This extreme behaviour hasn’t manifested in our test data because my simulation has a resolution of one millisecond. In fact, the more I ponder on it, the more I think this just a different way of rationalizing why our weighting approach failed.

Shut up and inspect my paradox!

Our whack-a-mole approach to just fixing each source of bias as we spot it seems to have led to a dead end, so it’s time to take a step back. Reading around, I learnt that the class of problem we are dealing with is known as an ‘inspection’ problem - because it’s the manner in which we inspect the data that gives rise to the bias. I found a few articles about the ‘inspection paradox’ which is not so much a paradox but an surprising result whereby the information you observe corresponds to the true data in a unintuitive way.

The most commonly cited example of this paradox involves waiting for a bus. Imagine a bus service that runs, on average, once every ten minutes. If you turn up at a bus stop at a random time and wait for a bus to arrive, how long would you expect to wait. I think most people would say five minutes. And those people would be right if the buses arrive every ten minutes. That is to say, the elapsed time between one bus and the next is always exactly ten minutes. However, I said that the bus ran on average once every ten minutes. It turns out that if the elapsed time between buses is exponentially distributed, with a mean of ten minutes (equivalent to saying that in any given minute there is a 10% chance of a bus arriving), then the average waiting time a person will experience is also ten minutes, not five.

You could argue it’s hardly surprising that our intuition is incorrect given such a perverse bus timetable (or lack thereof). However, it’s easy to draw some parallels between this example and our sampling problem. Statistically, turning up at a bus stop and waiting until the next bus arrives is no different than turning up at the bus stop and being told how long ago the previous bus left; the maths doesn’t care which direction time runs in.

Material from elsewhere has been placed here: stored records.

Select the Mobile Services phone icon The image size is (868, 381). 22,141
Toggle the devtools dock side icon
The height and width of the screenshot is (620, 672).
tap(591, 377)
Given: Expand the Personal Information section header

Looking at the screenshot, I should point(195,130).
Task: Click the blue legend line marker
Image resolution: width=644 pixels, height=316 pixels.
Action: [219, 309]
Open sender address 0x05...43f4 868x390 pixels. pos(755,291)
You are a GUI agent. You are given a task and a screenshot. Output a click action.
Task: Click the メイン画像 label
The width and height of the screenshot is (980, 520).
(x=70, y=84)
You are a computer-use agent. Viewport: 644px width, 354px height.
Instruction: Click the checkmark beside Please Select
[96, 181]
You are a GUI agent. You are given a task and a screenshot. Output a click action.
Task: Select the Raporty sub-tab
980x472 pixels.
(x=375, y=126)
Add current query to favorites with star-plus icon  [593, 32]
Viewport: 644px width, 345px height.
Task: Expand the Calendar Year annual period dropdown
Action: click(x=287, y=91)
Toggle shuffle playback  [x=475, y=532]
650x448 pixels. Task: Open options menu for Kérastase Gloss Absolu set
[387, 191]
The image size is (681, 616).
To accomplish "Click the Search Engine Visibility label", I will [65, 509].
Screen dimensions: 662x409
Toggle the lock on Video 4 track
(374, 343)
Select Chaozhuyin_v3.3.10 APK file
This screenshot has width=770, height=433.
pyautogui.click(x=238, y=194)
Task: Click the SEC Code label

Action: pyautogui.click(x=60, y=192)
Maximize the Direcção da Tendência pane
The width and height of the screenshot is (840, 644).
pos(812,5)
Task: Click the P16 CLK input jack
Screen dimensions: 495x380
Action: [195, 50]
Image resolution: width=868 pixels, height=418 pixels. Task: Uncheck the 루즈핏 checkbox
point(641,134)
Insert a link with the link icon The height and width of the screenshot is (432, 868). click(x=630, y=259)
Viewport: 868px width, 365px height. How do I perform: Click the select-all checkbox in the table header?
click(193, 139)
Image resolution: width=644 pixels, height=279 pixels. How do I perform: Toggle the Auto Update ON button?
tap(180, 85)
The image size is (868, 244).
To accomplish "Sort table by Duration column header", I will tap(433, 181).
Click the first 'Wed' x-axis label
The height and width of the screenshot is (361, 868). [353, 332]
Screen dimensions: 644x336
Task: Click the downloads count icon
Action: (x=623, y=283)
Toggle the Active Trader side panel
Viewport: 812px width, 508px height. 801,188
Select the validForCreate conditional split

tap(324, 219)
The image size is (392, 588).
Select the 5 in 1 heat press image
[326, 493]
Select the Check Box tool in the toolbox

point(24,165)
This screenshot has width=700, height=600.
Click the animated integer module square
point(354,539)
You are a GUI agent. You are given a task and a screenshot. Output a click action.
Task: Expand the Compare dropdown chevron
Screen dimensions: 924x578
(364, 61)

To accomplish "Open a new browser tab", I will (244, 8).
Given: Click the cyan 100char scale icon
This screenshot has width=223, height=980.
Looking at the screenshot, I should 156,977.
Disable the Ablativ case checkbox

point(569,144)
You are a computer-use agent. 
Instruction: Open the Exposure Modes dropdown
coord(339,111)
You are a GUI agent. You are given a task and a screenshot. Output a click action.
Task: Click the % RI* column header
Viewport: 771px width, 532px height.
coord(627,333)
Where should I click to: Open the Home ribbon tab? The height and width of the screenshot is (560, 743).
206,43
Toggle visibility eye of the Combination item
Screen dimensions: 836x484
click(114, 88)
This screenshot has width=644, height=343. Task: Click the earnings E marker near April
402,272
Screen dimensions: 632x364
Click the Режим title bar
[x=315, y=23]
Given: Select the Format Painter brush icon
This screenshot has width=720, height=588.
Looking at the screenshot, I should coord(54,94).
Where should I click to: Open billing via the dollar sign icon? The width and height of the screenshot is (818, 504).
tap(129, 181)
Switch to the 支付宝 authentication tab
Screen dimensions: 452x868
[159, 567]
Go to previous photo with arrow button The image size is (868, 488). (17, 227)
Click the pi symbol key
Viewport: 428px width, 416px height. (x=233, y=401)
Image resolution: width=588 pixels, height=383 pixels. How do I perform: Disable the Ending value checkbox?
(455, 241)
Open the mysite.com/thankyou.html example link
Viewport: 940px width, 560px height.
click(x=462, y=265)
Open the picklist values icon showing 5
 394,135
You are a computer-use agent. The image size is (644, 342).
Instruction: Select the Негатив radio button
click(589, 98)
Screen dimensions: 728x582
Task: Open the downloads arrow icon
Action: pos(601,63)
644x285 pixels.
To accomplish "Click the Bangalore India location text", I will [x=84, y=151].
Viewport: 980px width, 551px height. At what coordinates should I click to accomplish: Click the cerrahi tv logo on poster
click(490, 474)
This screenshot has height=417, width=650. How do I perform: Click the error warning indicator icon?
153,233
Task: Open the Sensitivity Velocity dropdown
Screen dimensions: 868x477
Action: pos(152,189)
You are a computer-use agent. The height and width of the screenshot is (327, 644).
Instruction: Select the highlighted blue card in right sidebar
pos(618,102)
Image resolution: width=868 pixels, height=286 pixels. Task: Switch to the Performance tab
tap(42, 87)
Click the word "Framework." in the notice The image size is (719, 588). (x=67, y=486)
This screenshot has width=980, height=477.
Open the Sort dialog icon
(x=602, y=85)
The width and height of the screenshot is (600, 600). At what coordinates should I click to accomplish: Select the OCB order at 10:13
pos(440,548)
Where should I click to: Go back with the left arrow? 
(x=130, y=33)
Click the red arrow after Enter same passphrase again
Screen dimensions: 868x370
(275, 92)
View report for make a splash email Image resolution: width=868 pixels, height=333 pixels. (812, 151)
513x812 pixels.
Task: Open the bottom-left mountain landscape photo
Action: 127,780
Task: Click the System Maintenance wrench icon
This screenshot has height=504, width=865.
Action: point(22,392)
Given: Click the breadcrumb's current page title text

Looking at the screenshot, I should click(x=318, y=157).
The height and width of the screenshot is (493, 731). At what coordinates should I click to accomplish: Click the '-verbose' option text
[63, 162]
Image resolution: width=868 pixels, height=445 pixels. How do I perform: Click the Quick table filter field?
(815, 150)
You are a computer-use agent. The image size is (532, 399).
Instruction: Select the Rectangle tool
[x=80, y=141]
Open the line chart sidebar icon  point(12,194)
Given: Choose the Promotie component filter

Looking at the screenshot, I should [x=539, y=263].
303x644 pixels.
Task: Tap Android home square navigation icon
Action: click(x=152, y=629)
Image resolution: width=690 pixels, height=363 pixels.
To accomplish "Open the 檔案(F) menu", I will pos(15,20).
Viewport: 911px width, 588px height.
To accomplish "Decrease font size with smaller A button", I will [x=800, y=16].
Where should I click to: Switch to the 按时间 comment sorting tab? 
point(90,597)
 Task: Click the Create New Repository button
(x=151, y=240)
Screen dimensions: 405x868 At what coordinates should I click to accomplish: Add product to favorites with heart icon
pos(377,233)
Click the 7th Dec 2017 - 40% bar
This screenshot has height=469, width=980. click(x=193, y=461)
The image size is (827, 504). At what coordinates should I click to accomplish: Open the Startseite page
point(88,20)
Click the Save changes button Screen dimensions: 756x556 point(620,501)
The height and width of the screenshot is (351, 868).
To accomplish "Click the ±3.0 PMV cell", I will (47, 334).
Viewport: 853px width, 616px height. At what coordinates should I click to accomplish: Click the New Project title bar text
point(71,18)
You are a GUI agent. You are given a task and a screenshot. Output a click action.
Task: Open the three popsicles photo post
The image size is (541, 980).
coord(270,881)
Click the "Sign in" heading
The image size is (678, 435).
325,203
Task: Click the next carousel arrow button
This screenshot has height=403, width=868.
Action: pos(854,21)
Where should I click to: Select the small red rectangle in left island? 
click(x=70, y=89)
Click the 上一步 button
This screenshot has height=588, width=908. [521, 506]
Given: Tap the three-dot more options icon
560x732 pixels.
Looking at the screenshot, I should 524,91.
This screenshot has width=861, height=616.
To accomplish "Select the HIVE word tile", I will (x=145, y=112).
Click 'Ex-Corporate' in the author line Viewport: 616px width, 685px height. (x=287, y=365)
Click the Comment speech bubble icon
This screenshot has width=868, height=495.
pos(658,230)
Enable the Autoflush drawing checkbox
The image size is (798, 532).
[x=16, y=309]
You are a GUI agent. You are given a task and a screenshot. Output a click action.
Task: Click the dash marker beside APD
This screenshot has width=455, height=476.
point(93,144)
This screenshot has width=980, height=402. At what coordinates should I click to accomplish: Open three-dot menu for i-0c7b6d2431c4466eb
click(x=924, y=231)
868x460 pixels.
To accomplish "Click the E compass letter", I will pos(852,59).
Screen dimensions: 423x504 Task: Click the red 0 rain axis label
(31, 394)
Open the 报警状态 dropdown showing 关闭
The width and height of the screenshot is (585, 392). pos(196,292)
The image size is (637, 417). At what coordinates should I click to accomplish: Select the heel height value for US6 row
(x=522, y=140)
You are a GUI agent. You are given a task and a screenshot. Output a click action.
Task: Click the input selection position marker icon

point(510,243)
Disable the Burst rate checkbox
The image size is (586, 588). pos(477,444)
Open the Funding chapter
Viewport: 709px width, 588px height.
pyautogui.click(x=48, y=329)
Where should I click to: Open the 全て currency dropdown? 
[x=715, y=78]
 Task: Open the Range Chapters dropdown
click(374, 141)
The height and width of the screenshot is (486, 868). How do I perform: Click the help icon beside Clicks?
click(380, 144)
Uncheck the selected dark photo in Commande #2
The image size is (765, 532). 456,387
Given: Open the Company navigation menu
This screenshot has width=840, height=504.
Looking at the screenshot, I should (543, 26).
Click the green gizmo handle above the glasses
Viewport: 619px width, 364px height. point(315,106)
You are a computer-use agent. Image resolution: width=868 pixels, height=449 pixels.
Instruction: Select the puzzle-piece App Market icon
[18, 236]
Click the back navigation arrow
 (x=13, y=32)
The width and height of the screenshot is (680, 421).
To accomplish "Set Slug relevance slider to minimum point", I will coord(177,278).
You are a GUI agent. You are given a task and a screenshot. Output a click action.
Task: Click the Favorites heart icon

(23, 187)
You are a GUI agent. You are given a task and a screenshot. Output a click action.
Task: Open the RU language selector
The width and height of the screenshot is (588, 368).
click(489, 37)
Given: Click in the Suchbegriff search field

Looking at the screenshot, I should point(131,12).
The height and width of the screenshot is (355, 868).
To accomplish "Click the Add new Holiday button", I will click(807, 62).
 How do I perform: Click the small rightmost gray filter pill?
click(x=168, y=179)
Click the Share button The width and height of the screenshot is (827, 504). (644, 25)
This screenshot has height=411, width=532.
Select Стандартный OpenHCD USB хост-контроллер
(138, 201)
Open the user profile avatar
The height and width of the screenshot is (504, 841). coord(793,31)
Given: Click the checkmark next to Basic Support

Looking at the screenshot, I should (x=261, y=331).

The latter example is quite clearly analagous to our sampling of a query execution and learning when the execution started. So any interesting maths relating to the arrival of buses is is directly applicable to query latency. And it turns out there is some interesting maths.

There’s a fairly simple equation that links the expected observed duration of an event (\(d_{observed}\), equivalent to our \(a\)), with the mean of and standard deviation of the true event duration (\(\mu_{true}\) and \(\sigma_{true}\)).

\[ \require{mathtools} \mathop{\mathbb{E}}[d_{observed}] = \frac{\mu_{true}+\sigma_{true}}{2\mu_{true}} \]

This hints at why we were finding it so difficult to ‘undo’ the inspection bias. It depends critically on how the true data is distributed, something which is very difficult to infer from our observed data.

We can make a couple of interesting observations from this formula. Firstly if the standard deviation is zero (i.e. all query executions are the same) then it reduces to the below, which seems further vindication of the \(2a\) part of the estimator.

\[ \require{mathtools} 2\cdot\mathop{\mathbb{E}}[d_{observed}] = \mu_{true} \]

Secondly, if the standard deviation is equal to the mean - as is the case in the exponential distribution - it reduces to this trivial form:

\[ \require{mathtools} \mathop{\mathbb{E}}[d_{observed}] = \mu_{true} \]

I tried running my simulation with exponentially distributed query durations (all much less than \(c\)) and can confirm that the mean of \(a\) was a very effective estimator of the true mean.

Table 4. Comparing the true mean latency (± standard deviation of the mean) with the mean of over 1000 sessions with exponentially distributed query execution times.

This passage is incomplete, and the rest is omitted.